The Legislature approved a department plan to change the State Hospital gradually to a rehabilitation facility with 108 beds, Swanson noted.

"We're continuing with the effort we started in the spring to respond to what the needs of patients at the hospital are,"she said. "We have made tremendous efforts in that regard,"she said. "We're concentrating efforts on appropriate treatment planning and appropriate discharges in community settings."

Patients needing acute mental or physical care are being transferred to The Queens Medical Center or Castle Medical Center and the DOH is using money from its budget to expand community-based mental health programs, Swanson said.

The department is drawing funds for the fourth quarter of the fiscal year to finance community mental health services, said DOH spokesman Patrick Johnston. The Legislature will be asked for emergency funding to make up any shortfall in the last quarter, he said.
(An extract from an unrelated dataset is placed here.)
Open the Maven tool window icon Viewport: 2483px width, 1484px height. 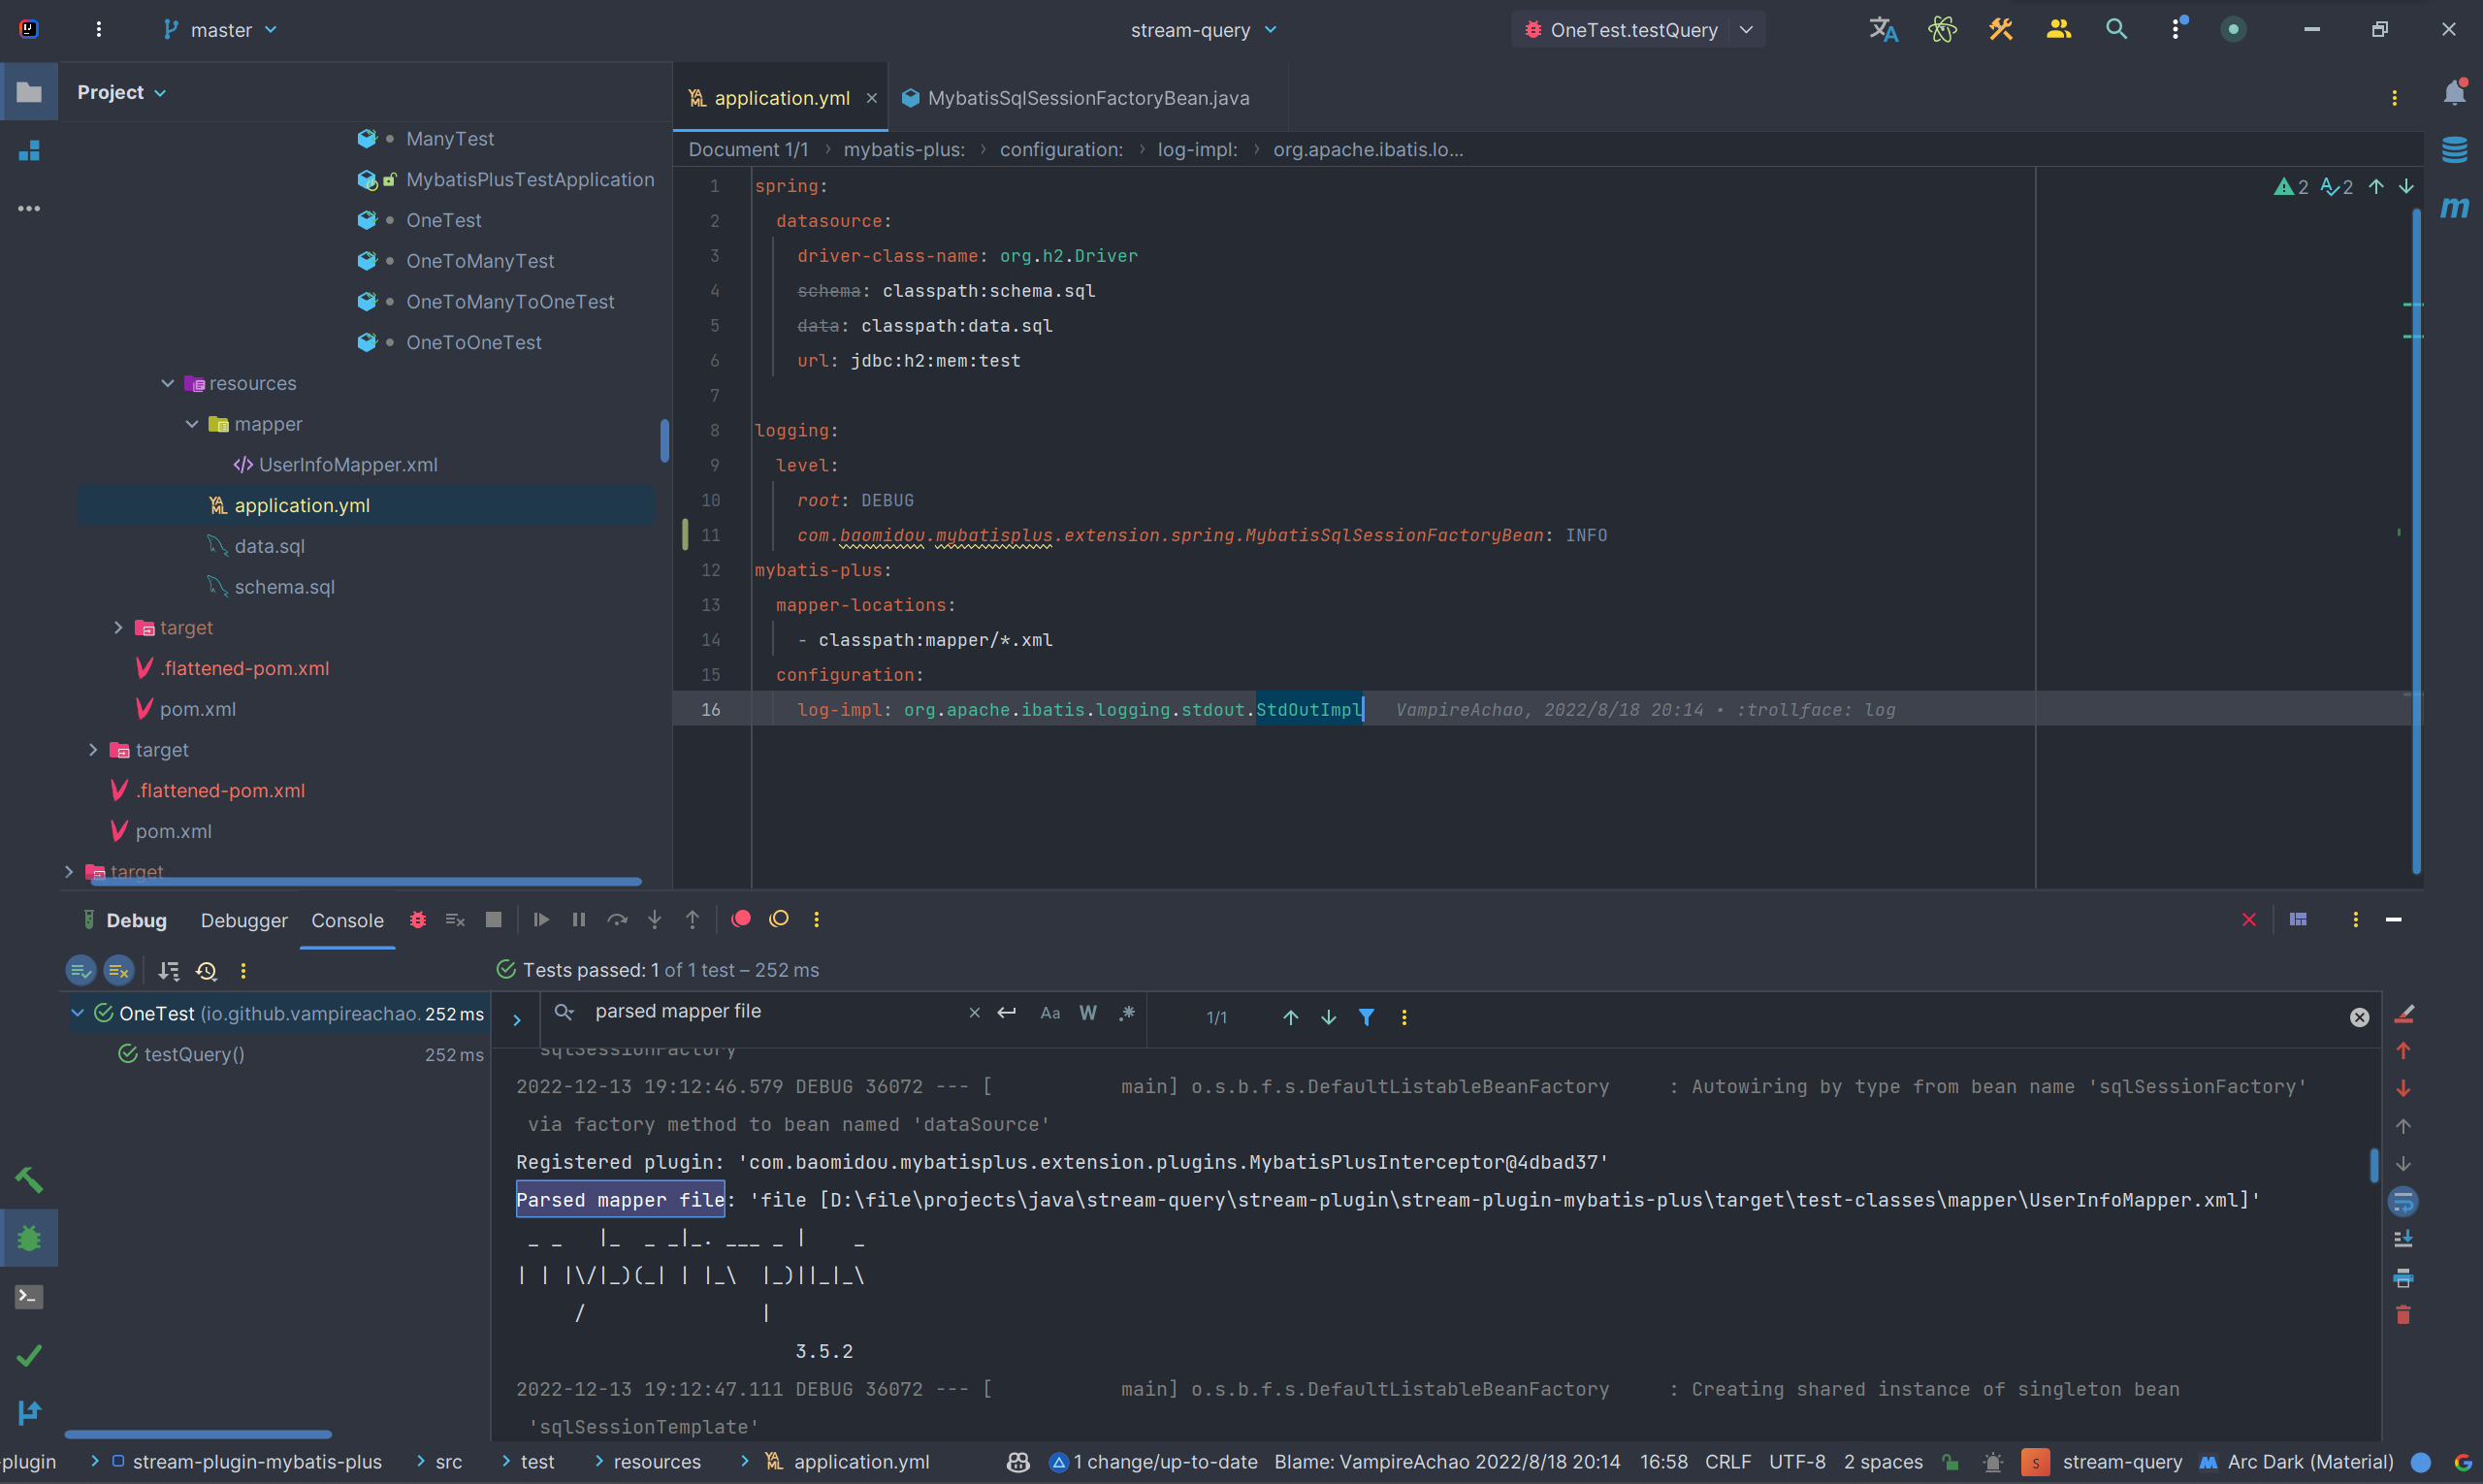[x=2454, y=207]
It looked as though Mental Help Hawaii would lose about $300,000 last July, which would have meant closing some residential resources for clients, said Joanne Lundstrom, executive director.

She said the programs were reorganized to keep them open while working with DOH on how to sustain some level of service for people who are not in the State Hospital.

Greg Farstrup, executive director of the Mental Health Association of Hawaii, said the DOH "has made some good progress." But if it's done at the expense of those currently receiving community mental health services, he said, "They're not going forward; they're just going sideways."

With no additional money provided by the Legislature for community services, Farstrup said the DOH is reducing some services and increasing others "rather than keeping the base of services and building on it."

"They're taking the wood from one house and building another house so the people in the first house don't have anything to keep the rain off them.

"It doesn't seem fair to solve things at the hospital for people that are there," Farstrup said, "and have people whose lives are more stable in the community have their lives disrupted so they may have to go into the hospital, to say nothing about the people in prison and jails. A lot of (mentally ill) people are misplaced in prison."

About 80 percent of patients at Hawaii State Hospital are criminal commitments, sent there by the court, and some of them are minor offenders who also are misplaced, Farstrup said.

One person in five is estimated to have some kind of mental health problem, he said, which amounts to about 200,000 in Hawaii. About 2.8 percent of the adults, or about 23,000, have serious disabling mental illnesses, he said, adding, "The state says they help maybe 3,000 to 5,000 people."

Lundstrom said the DOH is ìnot focusing dollars on people who have not made it to the State Hospital.

"If you can divert people from having to go into the hospital, that's a plus. Under the way the system is set up now, the dollars follow you from Hawaii State Hospital," Lundstrom said.